Dutch records that are public as of 1 January 2018

Happy New Year everybody!

Let’s take a look at some of the records that have become public today:

  • Birth records from 1917, which includes my maternal grandmother Catharina Flooren.
  • Marriage records from 1942, which includes my grandparents Hendrik Hoitink and Gesiena Wilhelmina Woordes.
  • Death records from 1967, which includes my great-grandmother Janna Geertruid Droppers.

It’s a good day for my family tree!

Birth record of Catharina Flooren. Civil Registration (Breda), birth record 1917 no. 709; Stadsarchief Breda (http://stadsarchief.breda.nl).

Not all archives immediately scan and index those records, so they may not be available online yet, but they can be requested from the archives.

Some government records become public after 50 or 25 years. Other records have a 75-year limit, such as police records, court records, and notarial records. All these records from 1942 have now become public, which will not only be of interest to genealogists but also to World War II researchers.

Another important record group that has become available is the Nederlands Beheersinstitute [Netherlands control institute], the organization that controlled seized enemy assets and assets of people who had collaborated with the Germans after World War II.

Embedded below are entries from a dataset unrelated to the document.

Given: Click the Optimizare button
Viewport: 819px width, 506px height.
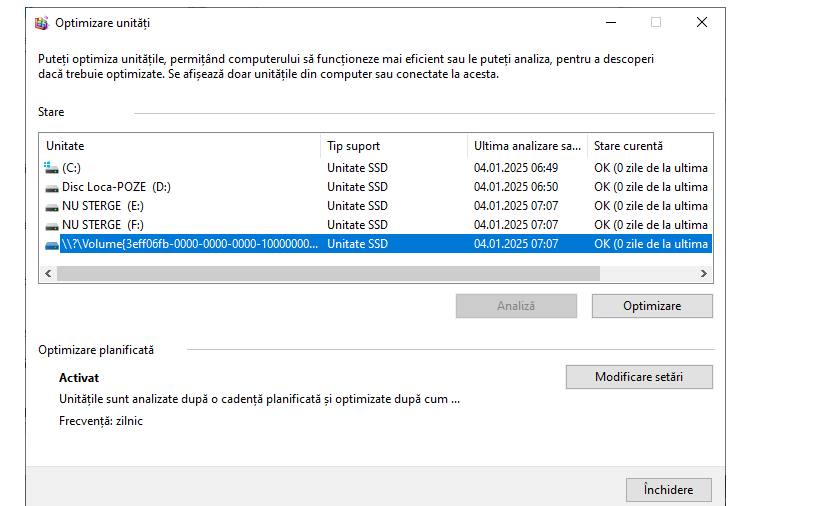Looking at the screenshot, I should [652, 306].
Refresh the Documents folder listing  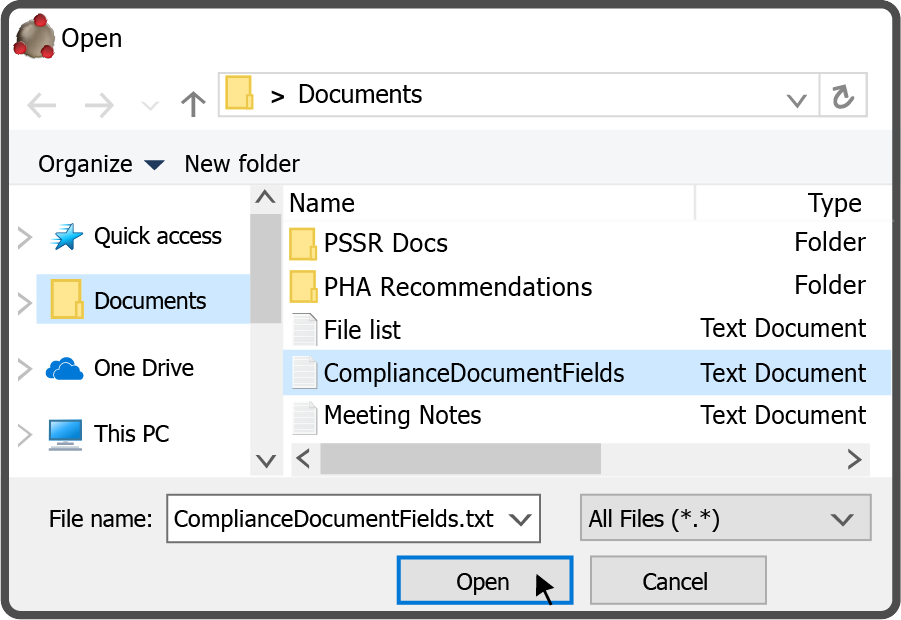(x=843, y=96)
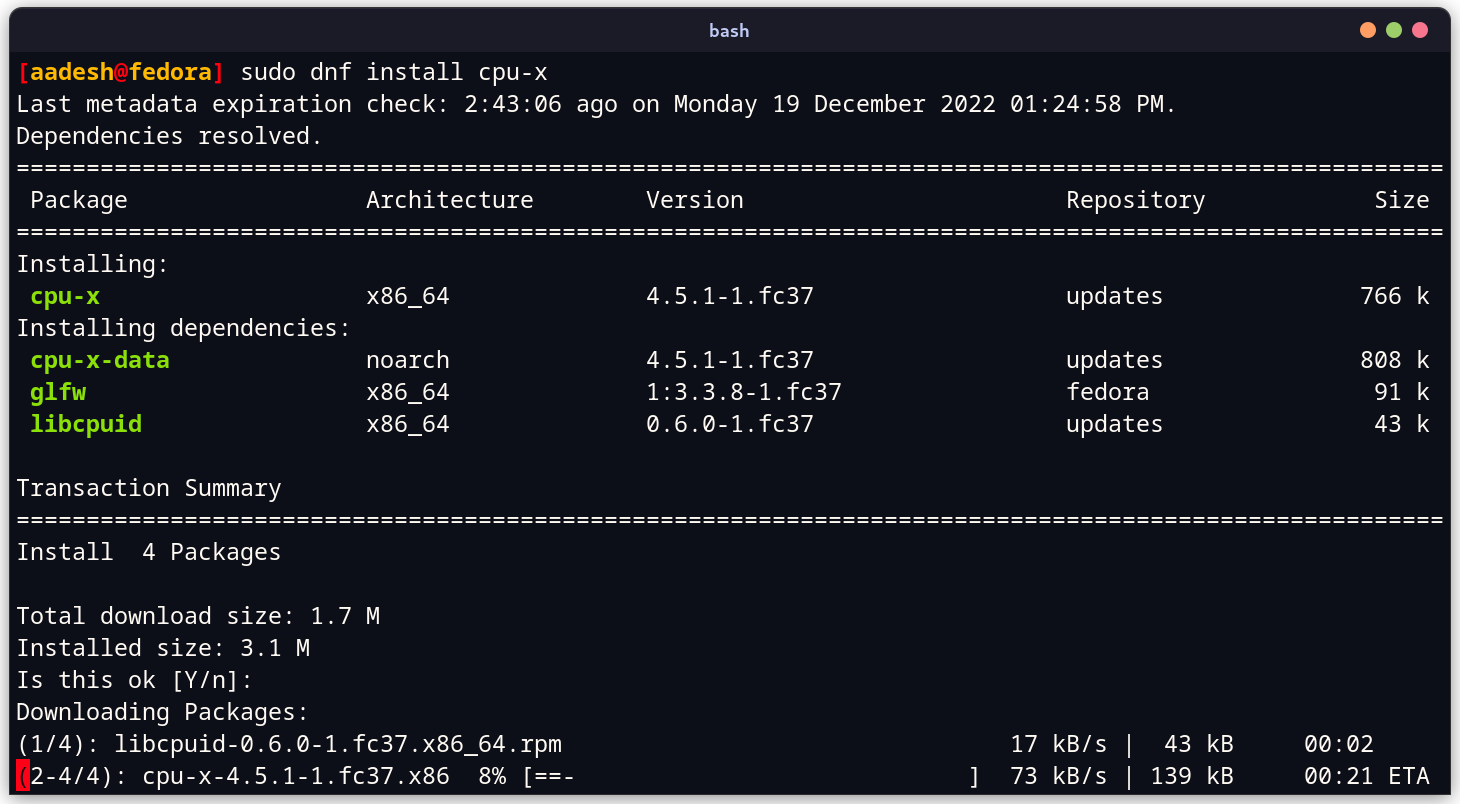Viewport: 1460px width, 804px height.
Task: Click the Version column header
Action: pos(695,199)
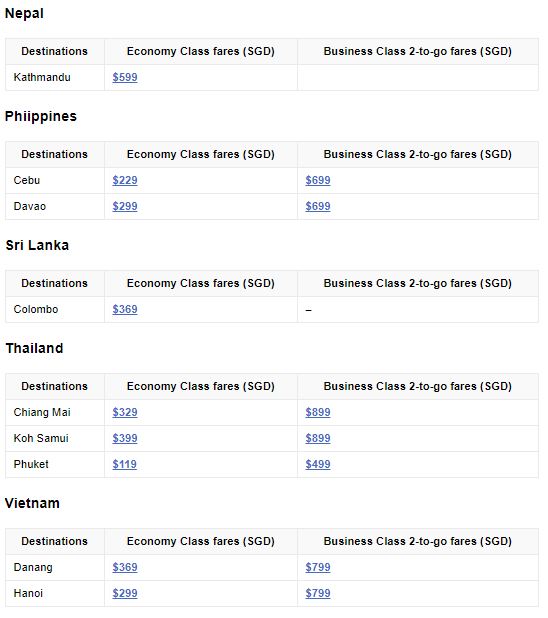The image size is (548, 618).
Task: Open Phuket business class $499 fare
Action: pyautogui.click(x=318, y=465)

The Nationaal Archief published a list of archives that have become public (PDF, in Dutch).

About Yvette Hoitink

Yvette Hoitink, CG®, QG™ is a professional genealogist in the Netherlands. She holds the Certified Genealogist credential from the Board for Certification of Genealogists and has a post-graduate diploma in Family and Local History from the University of Dundee. She has been doing genealogy for over 30 years and helps people from across the world find their ancestors in the Netherlands. Read about Yvette's professional genealogy services.

Comments

  1. Bernadette Flynn (nee Jacobs) says

    Happy New Year Yvette,
    Thank you for the information about the new records released. My Parents (separately) both emigrated to Australia at the end of or soon after the end of WWII so this release and releases from recent past years will be of great assistance to me (I haven’t done a lot of family history the last couple years). I have also just found and completed your Sept 2015 webinar on Legacy Family Tree Webinars and found it to be a wealth of information pointing me in new directions that I didn’t know existed or if I did, I didn’t know how to used them. Thank you. Will you be doing any more Webinars?

    • I don’t have any plans for webinars, but my lectures at the National Genealogical Society conference will be available for purchase as download. For Dutch immigrants to Australia, the National Archives of Australia has a wealth of information too. They have indexed the naturalization records and you can order the scans.